Felix Weltsch ('פליקס וולצ; 6 October 1884 - 9 November 1964) was a German-speaking Jewish librarian, philosopher, author, editor, publisher and journalist. A close friend of Max Brod, Ludwig Winder and Franz Kafka, he was one of the most important Zionists in Bohemia.

==Biography==
Born in Prague (then in Austria-Hungary), Weltsch studied Law and Philosophy at the Charles University. He lived and worked in Prague until 15 March 1939, and left the city with Max Brod and his family on the last train out of Czechoslovakia. He worked as a librarian in Jerusalem until his death in 1964.

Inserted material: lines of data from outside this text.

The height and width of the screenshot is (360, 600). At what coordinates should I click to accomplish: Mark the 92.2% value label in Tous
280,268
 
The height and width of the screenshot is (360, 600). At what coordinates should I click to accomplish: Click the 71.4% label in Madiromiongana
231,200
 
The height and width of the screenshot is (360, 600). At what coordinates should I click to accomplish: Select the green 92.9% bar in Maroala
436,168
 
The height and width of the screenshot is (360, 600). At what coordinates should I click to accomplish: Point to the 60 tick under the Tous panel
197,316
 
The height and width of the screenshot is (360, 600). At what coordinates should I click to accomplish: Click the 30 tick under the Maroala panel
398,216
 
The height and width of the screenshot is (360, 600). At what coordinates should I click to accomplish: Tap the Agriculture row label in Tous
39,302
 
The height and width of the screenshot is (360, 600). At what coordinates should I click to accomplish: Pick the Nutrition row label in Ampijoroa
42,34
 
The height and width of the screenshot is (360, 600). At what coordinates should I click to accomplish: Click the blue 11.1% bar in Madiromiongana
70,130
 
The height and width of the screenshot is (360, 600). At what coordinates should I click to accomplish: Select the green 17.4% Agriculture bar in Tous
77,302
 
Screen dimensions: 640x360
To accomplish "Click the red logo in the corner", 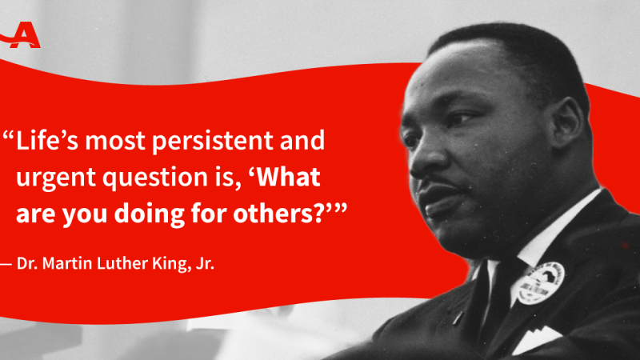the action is click(22, 35).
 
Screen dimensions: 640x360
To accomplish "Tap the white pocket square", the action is click(534, 338).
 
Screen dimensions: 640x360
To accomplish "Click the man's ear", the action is click(566, 122).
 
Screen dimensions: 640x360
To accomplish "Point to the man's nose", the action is click(423, 162).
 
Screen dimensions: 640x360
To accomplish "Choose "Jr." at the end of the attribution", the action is click(205, 263).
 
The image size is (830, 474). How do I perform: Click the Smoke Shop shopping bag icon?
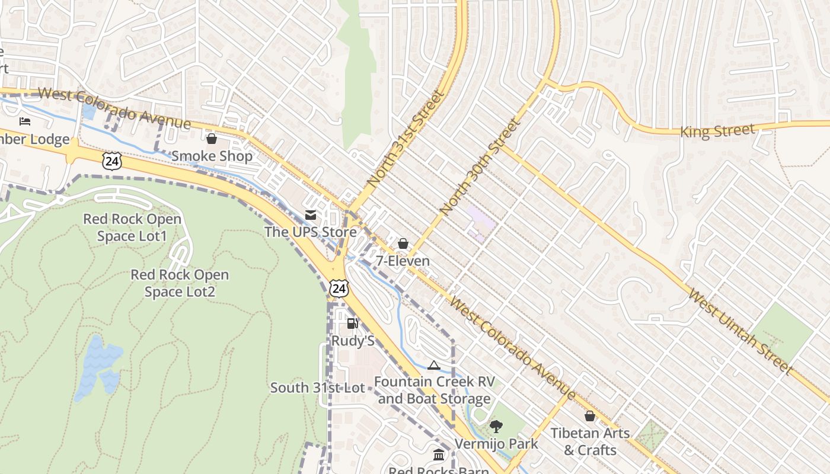click(x=211, y=139)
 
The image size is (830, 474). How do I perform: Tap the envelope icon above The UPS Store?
click(x=310, y=215)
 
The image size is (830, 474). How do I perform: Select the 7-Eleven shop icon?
click(x=403, y=244)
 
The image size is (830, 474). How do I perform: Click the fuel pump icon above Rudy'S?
click(x=353, y=324)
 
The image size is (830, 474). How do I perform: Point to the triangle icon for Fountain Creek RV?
click(x=433, y=365)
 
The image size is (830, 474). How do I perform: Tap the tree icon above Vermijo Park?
click(x=496, y=426)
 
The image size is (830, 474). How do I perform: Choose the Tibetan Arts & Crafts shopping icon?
click(x=590, y=416)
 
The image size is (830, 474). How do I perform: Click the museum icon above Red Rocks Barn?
click(x=439, y=455)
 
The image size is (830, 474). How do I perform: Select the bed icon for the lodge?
click(x=25, y=121)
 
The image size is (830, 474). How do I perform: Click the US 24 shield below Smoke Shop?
click(x=111, y=161)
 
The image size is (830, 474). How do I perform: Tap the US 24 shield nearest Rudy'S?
click(x=339, y=289)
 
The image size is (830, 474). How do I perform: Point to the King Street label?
click(x=717, y=130)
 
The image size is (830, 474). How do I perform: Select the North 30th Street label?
click(x=480, y=167)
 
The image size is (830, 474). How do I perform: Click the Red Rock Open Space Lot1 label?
click(x=132, y=228)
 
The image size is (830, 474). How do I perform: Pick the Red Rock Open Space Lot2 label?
click(x=179, y=283)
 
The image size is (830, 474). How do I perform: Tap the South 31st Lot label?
click(x=317, y=388)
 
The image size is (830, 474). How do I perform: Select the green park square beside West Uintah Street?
click(x=782, y=331)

He had one daughter, Ruth Weltsch (1920–1991), with his wife Irma Herz (1892–1969). They married in August 1914. The publisher, journalist and Zionist Robert Weltsch was Felix Weltsch's cousin, and the Prague-born concert pianist Alice Herz-Sommer, who performed in and survived Theresienstadt at her death the world's oldest Holocaust survivor, was his sister-in-law. His grandson, Eli Gorenstein is an actor, cellist and among Israel's leading voice dubbers.

==Influence==
Weltsch's works deal with the subjects of Ethics, Politics and Philosophy. For his ethical and political publications he received the Ruppin-Prize from the city of Haifa in 1952. His most important work was the Jewish-Zionist weekly paper Selbstwehr (self-defense), which he led from 1919 until 1938. With this work and hundreds of articles he became one of the most important personalities in Jewish life next to Martin Buber, Chaim Weizmann and Hugo Bergmann, his early school friend.

==Works==
- Anschauung und Begriff, 1913 (Co-author, Max Brod)
- Organische Demokratie, 1918
- Gnade und Freiheit. Untersuchungen zum Problem des schöpferischen Willens in Religion und Ethik, Munich 1920
- Nationalismus und Judentum, Berlin 1920
- Zionismus als Weltanschauung, Jerusalem 1925 (Co-author, Max Brod)
- Judenfrage und Zionismus, 1929
- Antisemitismus als Völkerhysterie, 1931
- Thesen des Nationalhumanismus, 1934
- Das Rätsel des Lachens, 1935
- Das Wagnis der Mitte, 1937
- Die Dialektik des Leidens (Ha-Di’alektikah shel ha-Sevel), 1944
- Natur, Moral und Politik (Teva, Musar u-Mediniyyut), 1950
- Religion und Humor im Leben und Werk Franz Kafkas, 1957

===Articles===
- The rise and fall of the Jewish-German symbiosis : the case of Franz Kafka / by Felix Weltsch. Year book I of the Leo Baeck institute of Jews from Germany, London, 1956.